Une fois à San Francisco, tout à commencé au Zeitgeist, un bar rock situé sur Mission Street, dans le sud de la ville. A peine descendu de l’avion, me voici en train de déguster un burger au soleil, entouré d’étudiants américains venus profiter du samedi après midi ensoleillé sur San Francisco. « Check my brain » d’Alice in Chains résonne dans le bar et nous décidons de mettre un quarter dans le jukebox pour entre « Secret Plans » d’Eagles of Death Metal. Oui, je suis en Californie. Juste le temps de faire connaissance avec quelques jeunes de Los Angeles que nous voici déjà reparti pour faire la tournée des lieux cools du quartier. On passe devant les œuvres street art de Clarion St, on flâne sur Mission St bondé de mexicains usant de leur langue natale, on s’en va dans Downtown pour assister à une parade célébrant le nouvel an Chinois puis on termine la soirée au Revolution Café en compagnie d’ELLLLLIIIEE, la colocataire italienne de Kevin. Une première journée déjà bien active mais qui n’est rien en comparaison de la suite du voyage…
Dimanche, nous partons tous trois faire une longue marche dans San Francisco traversant Mission, Castro et Haight Ashbury.
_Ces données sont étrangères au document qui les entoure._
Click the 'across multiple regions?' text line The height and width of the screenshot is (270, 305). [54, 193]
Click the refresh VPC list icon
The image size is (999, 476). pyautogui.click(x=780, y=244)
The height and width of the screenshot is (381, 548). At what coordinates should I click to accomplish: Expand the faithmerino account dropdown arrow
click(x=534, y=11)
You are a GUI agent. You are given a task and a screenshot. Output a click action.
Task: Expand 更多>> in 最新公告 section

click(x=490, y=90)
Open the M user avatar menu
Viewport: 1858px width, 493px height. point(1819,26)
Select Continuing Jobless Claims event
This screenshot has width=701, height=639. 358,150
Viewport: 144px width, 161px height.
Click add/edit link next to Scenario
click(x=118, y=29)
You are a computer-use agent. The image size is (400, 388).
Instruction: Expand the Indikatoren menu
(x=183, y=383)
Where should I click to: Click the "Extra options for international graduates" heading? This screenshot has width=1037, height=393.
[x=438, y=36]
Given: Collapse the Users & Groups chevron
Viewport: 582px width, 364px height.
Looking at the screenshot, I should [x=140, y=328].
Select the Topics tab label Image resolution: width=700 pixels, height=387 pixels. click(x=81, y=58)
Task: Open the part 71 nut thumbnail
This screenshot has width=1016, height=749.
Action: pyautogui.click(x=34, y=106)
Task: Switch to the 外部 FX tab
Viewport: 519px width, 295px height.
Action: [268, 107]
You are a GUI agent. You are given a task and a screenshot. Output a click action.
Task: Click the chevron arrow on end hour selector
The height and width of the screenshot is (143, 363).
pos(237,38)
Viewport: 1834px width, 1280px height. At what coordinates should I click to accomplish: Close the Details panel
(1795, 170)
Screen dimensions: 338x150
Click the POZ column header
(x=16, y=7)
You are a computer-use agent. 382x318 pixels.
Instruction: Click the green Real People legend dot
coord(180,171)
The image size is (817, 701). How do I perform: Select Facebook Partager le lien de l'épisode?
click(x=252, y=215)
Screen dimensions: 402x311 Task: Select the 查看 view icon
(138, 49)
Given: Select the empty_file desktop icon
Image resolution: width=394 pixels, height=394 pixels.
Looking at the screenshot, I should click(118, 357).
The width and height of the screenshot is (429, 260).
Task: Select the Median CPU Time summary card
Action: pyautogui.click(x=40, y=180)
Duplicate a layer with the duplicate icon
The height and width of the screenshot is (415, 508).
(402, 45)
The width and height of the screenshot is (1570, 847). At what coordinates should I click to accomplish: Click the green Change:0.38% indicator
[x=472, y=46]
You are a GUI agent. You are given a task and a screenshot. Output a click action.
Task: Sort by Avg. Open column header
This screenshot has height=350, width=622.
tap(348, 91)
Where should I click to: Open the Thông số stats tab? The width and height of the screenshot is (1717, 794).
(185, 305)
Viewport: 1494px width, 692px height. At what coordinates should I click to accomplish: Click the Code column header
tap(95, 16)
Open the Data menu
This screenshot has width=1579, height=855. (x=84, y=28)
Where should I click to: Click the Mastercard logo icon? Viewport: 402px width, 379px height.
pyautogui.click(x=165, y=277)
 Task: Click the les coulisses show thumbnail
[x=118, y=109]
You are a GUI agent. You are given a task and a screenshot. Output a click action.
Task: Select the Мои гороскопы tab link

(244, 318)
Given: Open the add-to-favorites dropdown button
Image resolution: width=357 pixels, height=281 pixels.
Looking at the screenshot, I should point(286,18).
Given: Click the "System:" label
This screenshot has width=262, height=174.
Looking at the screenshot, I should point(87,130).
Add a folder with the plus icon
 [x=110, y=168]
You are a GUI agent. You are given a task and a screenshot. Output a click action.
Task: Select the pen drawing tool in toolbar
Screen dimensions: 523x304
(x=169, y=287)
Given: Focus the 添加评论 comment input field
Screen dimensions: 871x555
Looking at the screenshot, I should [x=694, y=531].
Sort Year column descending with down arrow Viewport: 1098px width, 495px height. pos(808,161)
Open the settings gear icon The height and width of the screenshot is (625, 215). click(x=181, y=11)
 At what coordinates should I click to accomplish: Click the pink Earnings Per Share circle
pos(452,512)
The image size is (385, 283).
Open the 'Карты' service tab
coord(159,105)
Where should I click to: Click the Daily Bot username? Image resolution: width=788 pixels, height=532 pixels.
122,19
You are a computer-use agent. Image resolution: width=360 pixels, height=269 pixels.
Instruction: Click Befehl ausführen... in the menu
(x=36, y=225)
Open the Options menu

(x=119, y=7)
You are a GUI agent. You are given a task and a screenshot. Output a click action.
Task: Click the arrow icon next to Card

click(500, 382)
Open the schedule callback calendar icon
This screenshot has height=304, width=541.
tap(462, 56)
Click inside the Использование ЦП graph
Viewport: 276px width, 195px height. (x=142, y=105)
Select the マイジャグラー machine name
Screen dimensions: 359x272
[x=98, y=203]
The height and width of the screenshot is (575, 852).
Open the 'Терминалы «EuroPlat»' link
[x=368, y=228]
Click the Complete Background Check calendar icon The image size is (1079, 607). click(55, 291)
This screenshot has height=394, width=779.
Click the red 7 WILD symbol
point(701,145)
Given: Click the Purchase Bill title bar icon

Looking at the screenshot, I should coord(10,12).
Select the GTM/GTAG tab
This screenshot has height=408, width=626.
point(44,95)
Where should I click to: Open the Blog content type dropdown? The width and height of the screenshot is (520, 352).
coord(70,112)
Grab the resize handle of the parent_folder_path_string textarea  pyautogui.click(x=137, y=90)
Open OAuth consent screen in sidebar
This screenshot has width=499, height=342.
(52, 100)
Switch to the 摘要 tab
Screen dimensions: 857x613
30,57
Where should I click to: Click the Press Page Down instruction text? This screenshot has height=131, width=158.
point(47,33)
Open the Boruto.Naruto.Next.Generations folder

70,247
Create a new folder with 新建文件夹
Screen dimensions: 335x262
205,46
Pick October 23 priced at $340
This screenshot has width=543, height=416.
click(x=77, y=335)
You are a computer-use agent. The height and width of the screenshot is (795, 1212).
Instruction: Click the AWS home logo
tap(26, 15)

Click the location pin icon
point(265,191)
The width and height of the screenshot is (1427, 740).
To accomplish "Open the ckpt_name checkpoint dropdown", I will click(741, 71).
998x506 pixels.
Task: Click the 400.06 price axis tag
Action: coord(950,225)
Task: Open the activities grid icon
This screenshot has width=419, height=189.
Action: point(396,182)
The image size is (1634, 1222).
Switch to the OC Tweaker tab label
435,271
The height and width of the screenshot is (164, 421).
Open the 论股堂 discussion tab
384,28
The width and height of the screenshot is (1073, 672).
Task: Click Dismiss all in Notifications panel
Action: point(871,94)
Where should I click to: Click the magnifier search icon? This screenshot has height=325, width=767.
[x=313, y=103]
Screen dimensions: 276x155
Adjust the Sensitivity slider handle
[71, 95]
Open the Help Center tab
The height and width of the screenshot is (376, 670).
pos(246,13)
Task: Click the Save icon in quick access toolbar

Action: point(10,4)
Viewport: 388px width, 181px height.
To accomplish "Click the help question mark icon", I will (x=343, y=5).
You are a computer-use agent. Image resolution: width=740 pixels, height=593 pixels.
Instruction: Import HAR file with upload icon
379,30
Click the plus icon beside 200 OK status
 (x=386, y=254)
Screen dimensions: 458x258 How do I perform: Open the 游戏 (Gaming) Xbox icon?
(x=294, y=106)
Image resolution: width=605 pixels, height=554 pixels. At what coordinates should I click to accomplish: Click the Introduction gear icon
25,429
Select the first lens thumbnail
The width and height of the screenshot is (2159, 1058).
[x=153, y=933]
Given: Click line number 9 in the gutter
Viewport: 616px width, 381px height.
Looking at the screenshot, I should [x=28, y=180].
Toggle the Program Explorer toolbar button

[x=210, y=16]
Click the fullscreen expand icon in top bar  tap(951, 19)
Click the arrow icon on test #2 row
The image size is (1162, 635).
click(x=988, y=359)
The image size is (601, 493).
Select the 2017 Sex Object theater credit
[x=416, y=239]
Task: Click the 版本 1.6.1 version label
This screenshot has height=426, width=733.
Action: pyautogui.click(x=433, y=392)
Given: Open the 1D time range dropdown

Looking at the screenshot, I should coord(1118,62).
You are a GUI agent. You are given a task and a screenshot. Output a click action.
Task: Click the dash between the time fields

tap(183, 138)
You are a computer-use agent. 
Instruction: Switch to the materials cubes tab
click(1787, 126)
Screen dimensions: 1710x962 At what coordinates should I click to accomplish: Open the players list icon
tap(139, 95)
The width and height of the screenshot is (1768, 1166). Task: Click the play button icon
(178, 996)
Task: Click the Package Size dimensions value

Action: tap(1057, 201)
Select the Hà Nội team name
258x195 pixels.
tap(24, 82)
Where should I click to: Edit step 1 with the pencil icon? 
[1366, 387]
Il fait encore grand soleil et nous décidons de faire la tournée des parcs : Alamo Square, Mission Dolores, Buena Vista Park, Randall Museum, etc. Après avoir fait quelques emplettes coûteuses chez le meilleur disquaire de San Francisco (Amoeba Music), nous nous dirigeons chez Nick, un ami de Kevin et musicien talentueux, pour un repas « à la française ». Les discussions mélangent allègrement anglais et français en relatant les expériences d’Outre Atlantique de tous les convives, majoritairement étudiants. Je rencontre Pauline, une jeune avocate en séjour à San Francisco, et nous prenons rendez-vous pour partir deux jours plus tard au Yosemite Park. Cette rencontre est aussi inattendue qu’inespérée puisque je ne pensais pas pouvoir me rendre seul jusque dans cette réserve naturelle.
Les jours suivants, je passe mon temps à parcourir la ville, allant au Golden Gate Park, au musée d’histoire naturelle, à Fisherman’s Wharf ou encore à North Beach. Je marche beaucoup la journée en multipliant les arrêts aux points de vue sur la ville. Je trace mon parcours en fonction des attraits touristiques et je passe beaucoup de temps à visiter les lieux célèbres de la Beat Generation. Je distingue Alcatraz depuis la Coït Tower. San Francisco me rappelle alors Montréal, une ville à taille humaine avec un temps plus clément. Mercredi, je retrouve Pauline à 5h du matin pour partir à Yosemite Park. Ce voyage sera probablement l’un de mes plus longs roadtrip : 16h de voiture dans la journée. Cependant, l’effort n’est pas démérité car les paysages traversés sont magnifiques. A l’approche du parc, nous traversons successivement les champs de cerisiers en fleur, des pâturages verts qui s’étendent sur une centaine de kilomètres puis nous dépassons les 5000pieds de hauteur pour atteindre la neige. Nous sommes prévenus, aujourd’hui les rangers attendent une tempête de neige. C’est à peine croyable, alors que nous avions quitté San Francisco sous un temps presque estival, à l’entrée du parc, il y a plus d’un mètre de neige. Cela me rappelle les paysages canadiens…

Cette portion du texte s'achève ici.